Begin by watching + reading:
Then, browse strategies:
Faculty Pause: Your Use of GenAI in Teaching
As genAI tools become more available, it's important for faculty to reflect on how and why they use these tools in their own teaching practice. Whether creating lessons, grading, or designing courses, thoughtful use helps preserve the human-centered values of teaching and learning.
Reflection prompts:
- Where in my teaching/assessment workflow do I currently use (or plan to use) generative AI? (e.g., drafting lesson slides, creating quizzes, grading short responses, generating rubrics)
- What am I hoping to achieve by using AI in that space? (e.g., save time, increase consistency, enhance creativity)
- What might I be risking by outsourcing or automating that part? (e.g., loss of personal feedback, decreased student–instructor connection, bias or unintended messages about value of student work)
- What guardrails will I put in place to ensure the human element remains central? (e.g., human review of all AI outputs, explicit disclosure to students, iterative drafts with instructor feedback)
Privacy Considerations
The only genAI apps ITS supports are Google's Gemini App, Gemini-powered Gems, and NotebookLM — all three have enterprise-grade data protection through your Union.edu account.
ITS does not currently license ChatGPT (or other platforms) for the College due to prohibitive enterprise cost. This means OpenAI's terms and policies apply to faculty and students on an individual basis. If faculty want to require students to create a ChatGPT account (or use another non-supported platform), they should:
- Inform students of the limitations of such platforms (inaccurate or biased information, fabricated citations, etc.)
- Alert students to potential data privacy concerns
- Design an alternative way of completing the assignment that removes any requirement to create a personal account as part of their grade
- Give students the agency to decide whether they feel comfortable creating an account
Key privacy concerns with non-supported tools (e.g., ChatGPT)
- Data Collection: ChatGPT and similar tools collect and store information about user interactions, which could include sensitive or confidential academic information. ChatGPT ignores "Do Not Track" settings.

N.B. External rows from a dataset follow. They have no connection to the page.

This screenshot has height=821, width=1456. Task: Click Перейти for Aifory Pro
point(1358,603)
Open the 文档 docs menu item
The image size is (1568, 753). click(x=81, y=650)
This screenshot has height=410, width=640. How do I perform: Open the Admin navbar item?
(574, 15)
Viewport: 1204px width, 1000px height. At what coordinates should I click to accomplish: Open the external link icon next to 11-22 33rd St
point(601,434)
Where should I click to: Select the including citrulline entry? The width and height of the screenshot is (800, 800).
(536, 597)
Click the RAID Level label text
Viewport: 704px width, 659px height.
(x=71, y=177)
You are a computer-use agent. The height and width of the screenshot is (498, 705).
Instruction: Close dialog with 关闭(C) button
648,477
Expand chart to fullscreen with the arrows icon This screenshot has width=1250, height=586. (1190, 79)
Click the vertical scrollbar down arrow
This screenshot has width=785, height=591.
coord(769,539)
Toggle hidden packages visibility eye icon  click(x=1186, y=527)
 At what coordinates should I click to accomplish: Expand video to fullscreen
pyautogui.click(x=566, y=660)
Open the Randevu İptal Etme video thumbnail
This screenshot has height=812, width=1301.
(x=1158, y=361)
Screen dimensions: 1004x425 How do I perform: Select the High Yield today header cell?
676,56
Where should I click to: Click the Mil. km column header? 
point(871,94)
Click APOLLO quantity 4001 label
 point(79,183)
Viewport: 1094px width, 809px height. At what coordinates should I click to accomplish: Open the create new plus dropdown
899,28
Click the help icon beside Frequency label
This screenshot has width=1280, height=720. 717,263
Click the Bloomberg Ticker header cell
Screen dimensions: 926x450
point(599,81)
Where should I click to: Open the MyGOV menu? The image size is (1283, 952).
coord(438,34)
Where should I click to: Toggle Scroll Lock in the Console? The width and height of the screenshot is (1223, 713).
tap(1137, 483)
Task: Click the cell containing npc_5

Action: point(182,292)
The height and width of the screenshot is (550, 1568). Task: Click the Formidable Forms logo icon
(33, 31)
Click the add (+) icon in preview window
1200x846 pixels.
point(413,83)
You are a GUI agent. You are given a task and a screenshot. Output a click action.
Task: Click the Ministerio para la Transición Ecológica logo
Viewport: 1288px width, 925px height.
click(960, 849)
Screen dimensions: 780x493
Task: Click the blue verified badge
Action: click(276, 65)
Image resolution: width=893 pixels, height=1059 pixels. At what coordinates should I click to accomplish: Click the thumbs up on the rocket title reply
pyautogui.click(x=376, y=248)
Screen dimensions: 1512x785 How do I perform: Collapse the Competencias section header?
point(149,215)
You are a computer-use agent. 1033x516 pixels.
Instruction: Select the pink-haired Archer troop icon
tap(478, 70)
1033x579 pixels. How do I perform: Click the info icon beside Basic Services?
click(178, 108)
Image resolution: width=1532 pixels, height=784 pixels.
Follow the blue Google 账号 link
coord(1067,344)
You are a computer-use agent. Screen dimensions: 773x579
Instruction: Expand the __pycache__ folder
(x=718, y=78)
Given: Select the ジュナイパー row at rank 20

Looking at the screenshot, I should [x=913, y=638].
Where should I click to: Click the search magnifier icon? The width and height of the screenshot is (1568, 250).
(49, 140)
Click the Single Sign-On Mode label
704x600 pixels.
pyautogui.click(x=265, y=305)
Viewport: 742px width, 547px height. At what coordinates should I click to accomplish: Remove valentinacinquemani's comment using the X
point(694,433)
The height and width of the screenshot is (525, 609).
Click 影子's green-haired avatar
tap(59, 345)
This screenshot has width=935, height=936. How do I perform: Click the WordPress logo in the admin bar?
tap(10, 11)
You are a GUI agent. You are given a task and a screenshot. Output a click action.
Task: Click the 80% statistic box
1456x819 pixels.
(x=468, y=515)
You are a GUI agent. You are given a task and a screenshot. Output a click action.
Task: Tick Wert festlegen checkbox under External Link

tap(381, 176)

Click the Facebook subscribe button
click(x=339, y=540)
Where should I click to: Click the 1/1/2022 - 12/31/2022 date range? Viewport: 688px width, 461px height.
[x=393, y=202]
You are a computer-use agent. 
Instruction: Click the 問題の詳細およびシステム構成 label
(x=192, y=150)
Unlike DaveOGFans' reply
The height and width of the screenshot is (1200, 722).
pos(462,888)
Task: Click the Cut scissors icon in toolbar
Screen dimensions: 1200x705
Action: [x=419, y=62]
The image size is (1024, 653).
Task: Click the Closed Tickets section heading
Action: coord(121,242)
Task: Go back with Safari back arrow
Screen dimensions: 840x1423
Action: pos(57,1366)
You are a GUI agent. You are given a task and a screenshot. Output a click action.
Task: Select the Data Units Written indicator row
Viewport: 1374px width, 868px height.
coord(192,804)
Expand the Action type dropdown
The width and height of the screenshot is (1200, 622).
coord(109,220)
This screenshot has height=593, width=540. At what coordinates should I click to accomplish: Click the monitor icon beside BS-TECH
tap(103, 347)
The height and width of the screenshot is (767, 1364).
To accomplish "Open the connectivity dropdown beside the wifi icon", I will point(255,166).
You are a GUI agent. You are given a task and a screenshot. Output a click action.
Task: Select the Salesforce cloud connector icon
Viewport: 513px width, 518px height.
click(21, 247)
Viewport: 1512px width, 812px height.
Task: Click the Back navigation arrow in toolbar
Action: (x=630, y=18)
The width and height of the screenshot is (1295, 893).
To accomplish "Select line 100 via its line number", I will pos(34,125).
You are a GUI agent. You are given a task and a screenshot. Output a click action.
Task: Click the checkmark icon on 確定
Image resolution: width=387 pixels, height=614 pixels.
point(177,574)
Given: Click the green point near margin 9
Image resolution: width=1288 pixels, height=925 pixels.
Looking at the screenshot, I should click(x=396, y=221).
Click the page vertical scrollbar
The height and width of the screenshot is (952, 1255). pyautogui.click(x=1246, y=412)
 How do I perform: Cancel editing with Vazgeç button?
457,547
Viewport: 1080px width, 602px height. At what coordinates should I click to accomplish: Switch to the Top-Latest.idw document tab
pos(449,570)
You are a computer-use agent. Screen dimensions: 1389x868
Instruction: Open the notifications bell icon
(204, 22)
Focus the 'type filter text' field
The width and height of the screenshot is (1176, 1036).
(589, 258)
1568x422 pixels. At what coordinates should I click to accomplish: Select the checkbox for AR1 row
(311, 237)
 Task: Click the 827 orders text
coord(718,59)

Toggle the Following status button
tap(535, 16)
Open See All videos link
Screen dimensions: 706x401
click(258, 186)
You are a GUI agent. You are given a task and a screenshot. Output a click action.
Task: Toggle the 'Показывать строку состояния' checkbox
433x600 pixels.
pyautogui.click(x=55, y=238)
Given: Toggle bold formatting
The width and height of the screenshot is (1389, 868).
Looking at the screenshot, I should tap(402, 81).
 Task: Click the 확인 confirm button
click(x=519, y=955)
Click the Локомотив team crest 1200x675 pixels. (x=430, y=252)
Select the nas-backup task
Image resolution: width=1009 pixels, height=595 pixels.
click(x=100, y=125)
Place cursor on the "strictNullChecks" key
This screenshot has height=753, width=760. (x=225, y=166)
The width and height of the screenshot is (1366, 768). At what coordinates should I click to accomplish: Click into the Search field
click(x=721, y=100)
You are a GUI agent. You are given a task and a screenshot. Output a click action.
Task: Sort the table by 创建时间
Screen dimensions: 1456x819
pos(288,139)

- Data Usage: User data may be used for research, analysis, or commercial purposes.
- Data Security: There is always a risk of data breaches and unauthorized access to stored information.
- Data Retention: Data may be retained indefinitely.
- FERPA: There is no recognition of potential FERPA data being entered into the system, so there are no precautions to keep that data confidential.
Instructional Design Recommendation
- If you expect students to use a generative AI tool, the College encourages the use of Google's Gemini App with enterprise-grade data protection that ITS provides through the MyApps login.
- If you choose to use ChatGPT (or a similar non-supported tool), design an alternative path so that creating a personal account is never required for a grade.
- Never paste student work with identifying information (or any medium-to-high-risk data) into a tool you don't trust.